Element and text location data
--- start ---
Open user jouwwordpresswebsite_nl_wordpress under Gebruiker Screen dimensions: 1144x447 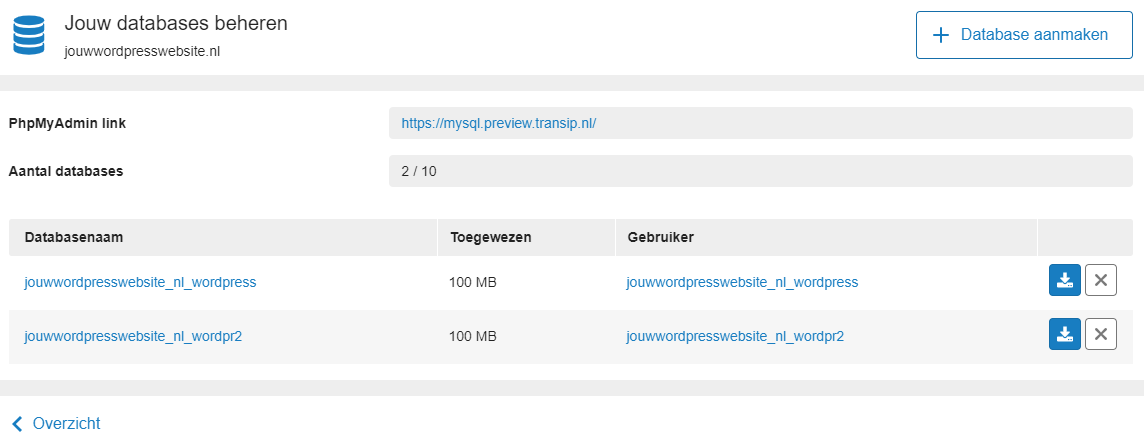point(742,282)
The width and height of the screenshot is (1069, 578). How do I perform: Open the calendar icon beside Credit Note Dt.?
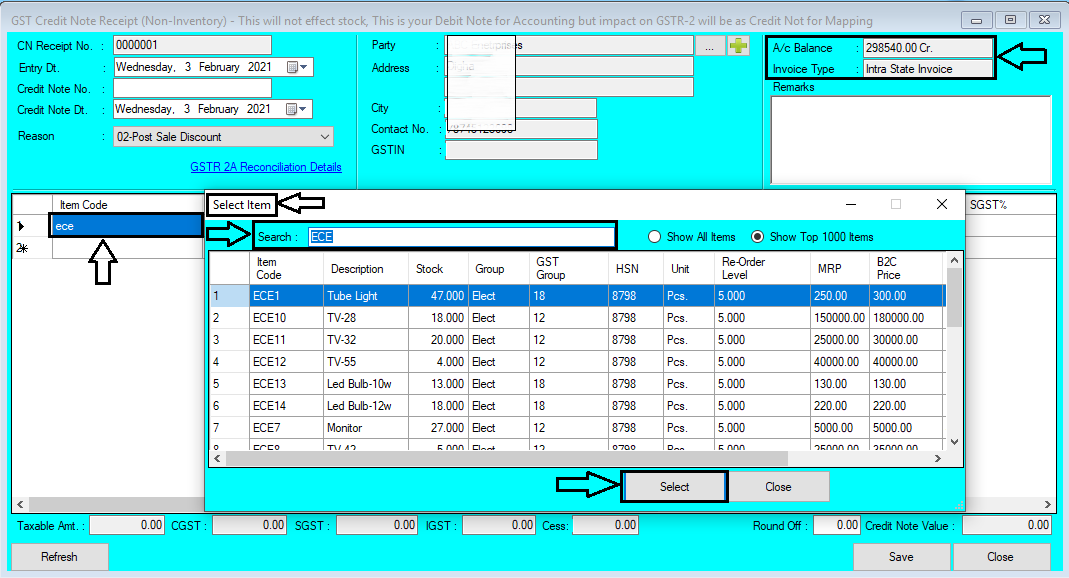click(294, 108)
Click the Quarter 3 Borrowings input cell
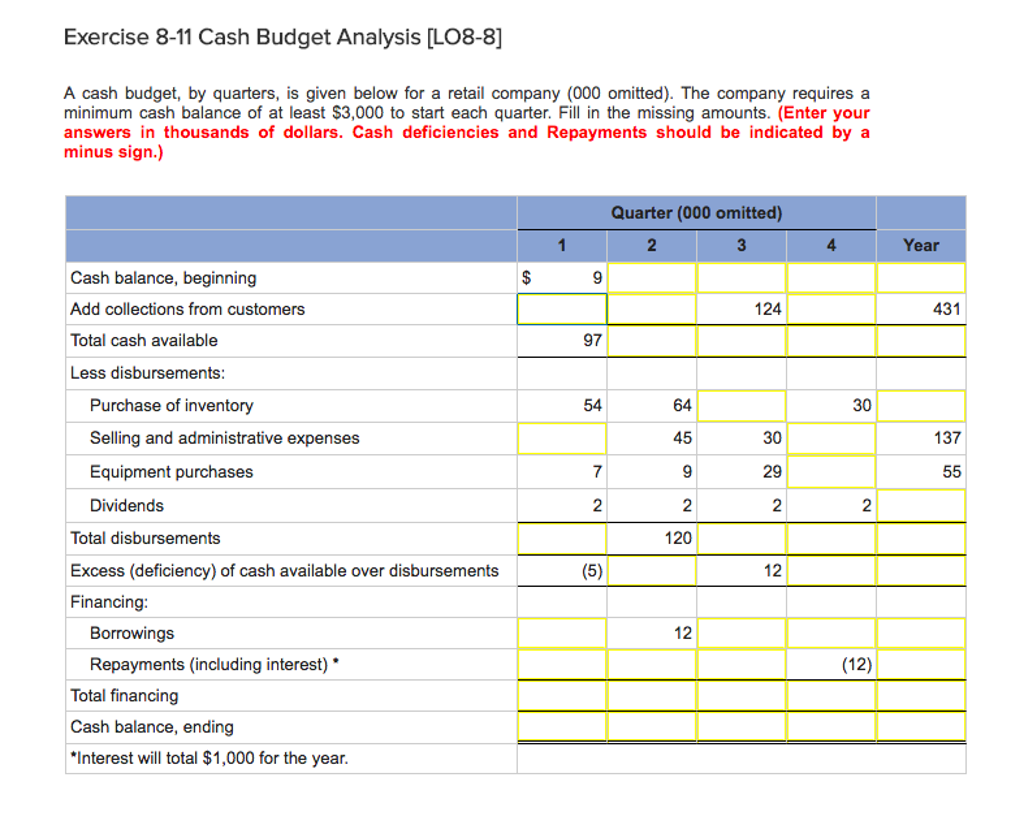The height and width of the screenshot is (825, 1024). coord(740,632)
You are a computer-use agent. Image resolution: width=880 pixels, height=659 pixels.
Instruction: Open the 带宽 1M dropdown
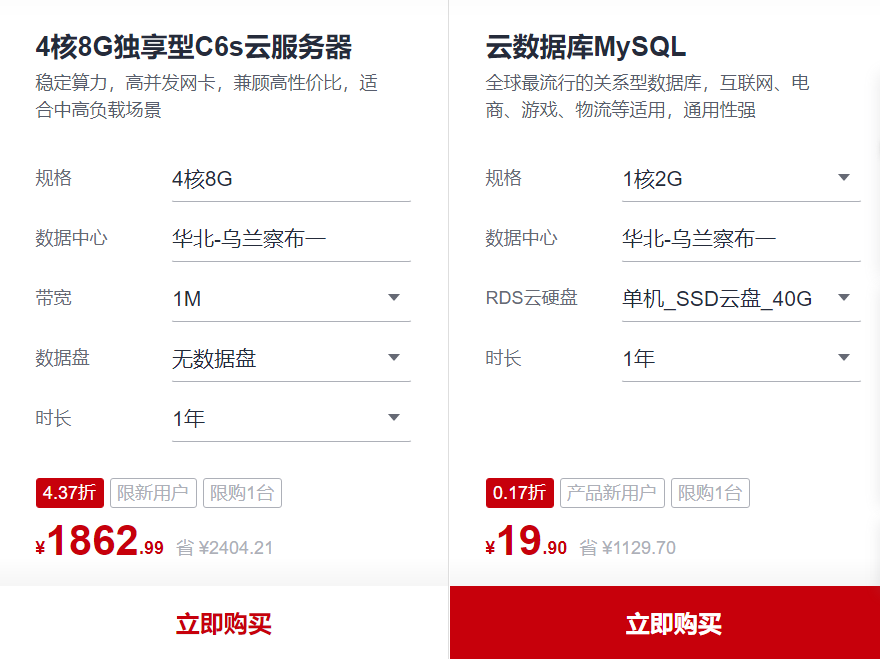[290, 298]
--- end ---
**REQUIREMENT:**
Begin at the line that has "You are a computer-use" and go through the last of the rows. Write those lines out again with "dropdown" switched to "menu" and nothing else changed, leaving the pictures out.

**RESULT OF THE EXERCISE:**
You are a computer-use agent. Image resolution: width=880 pixels, height=659 pixels.
Instruction: Open the 带宽 1M menu
[290, 298]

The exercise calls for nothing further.